My heart leapt in my chest, but he held up a single digit in warning.

“However, there is a caveat.  Once a week you will attend anger management counselling in London. And if you so much as send a dirty look in the direction of anyone else at this facility, then there will be nothing else I can do.”

I was nodding vigorously.  I’d take any olive branch, even if it meant talking to some shrink about my feelings.

The
Arch-Mage stared at me, hard.  “I mean it, Miss Smith.  One more fuck-up and you’re done.”

“I won’t let you down.  I promise.”

He didn’t look as if he entirely believed me, but I would just have to prove otherwise to him.  And maybe the counselling would help a bit.  God knew that I needed to do something to start controlling my temper.  It seemed to be getting worse and worse as each day went by.

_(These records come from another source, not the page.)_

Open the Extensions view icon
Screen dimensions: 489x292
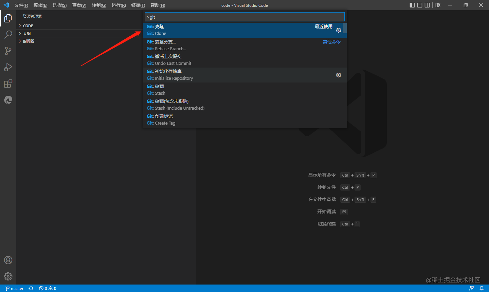[x=8, y=84]
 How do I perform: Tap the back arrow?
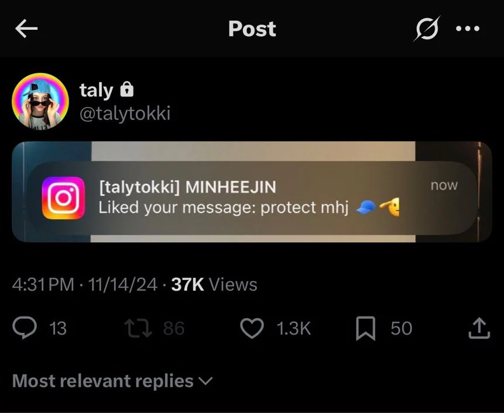(x=26, y=29)

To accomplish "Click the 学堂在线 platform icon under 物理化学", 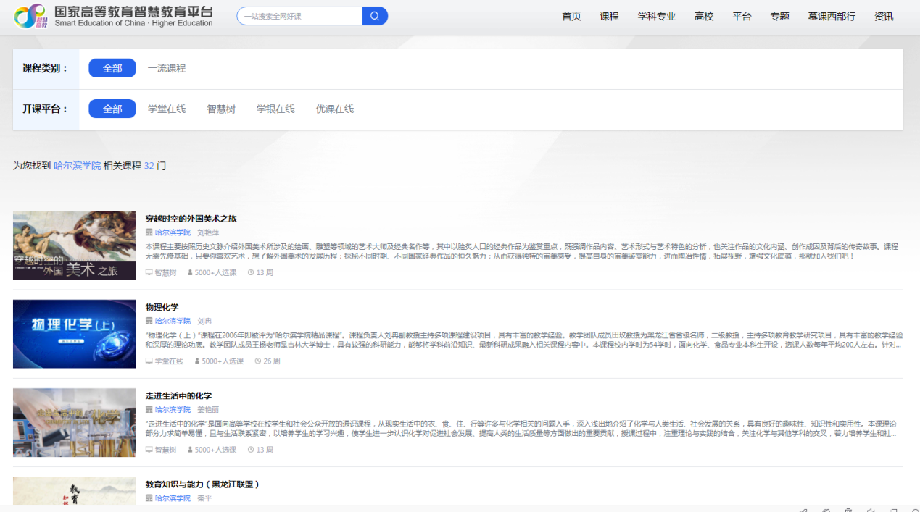I will [x=149, y=361].
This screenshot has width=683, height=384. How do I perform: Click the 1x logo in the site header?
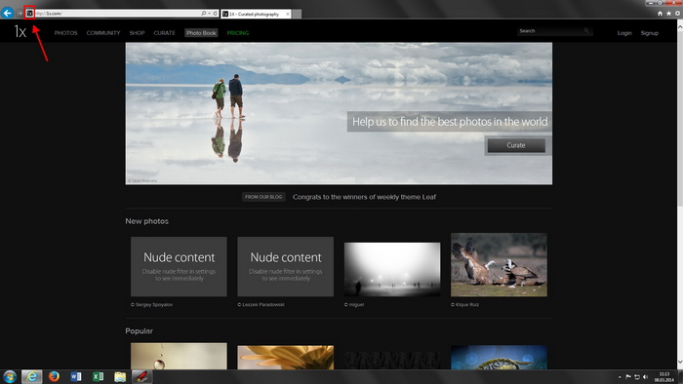tap(20, 32)
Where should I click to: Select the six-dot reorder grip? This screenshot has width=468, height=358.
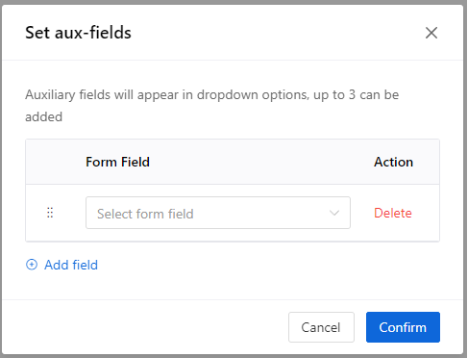tap(50, 213)
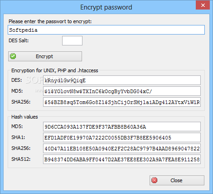The width and height of the screenshot is (213, 194).
Task: Select the DES encryption result field
Action: (122, 80)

“It’s for the best if you stay in your room for the remainder of the day.  I will have some food sen
t up to you.  You can begin your studies tomorrow, with Friday afternoons off for the counselling.  I will smooth things over with Dean Michaels for now.”  Something flickered across his eyes as he said that.  For a moment, I thought it might be a gleam of self-satisfaction, but it was gone before I could really analyse it.

I blinked my acknowledgement, and the
Arch-Mage left without another word.  Sinking down onto the floor, I exhaled loudly.  I was pretty sure that I’d had a very lucky escape.

*

The next morning, it was Mary who came to escort me to the dining hall.  I guessed that she had volunteered for the duty; it was more than likely that after the display yesterday no one else was keen to be my escort.  I hoped that Thomas was alright.  I didn’t like him, but that didn’t mean I wished pain and suffering on him.  Mary at least smiled at me tentatively.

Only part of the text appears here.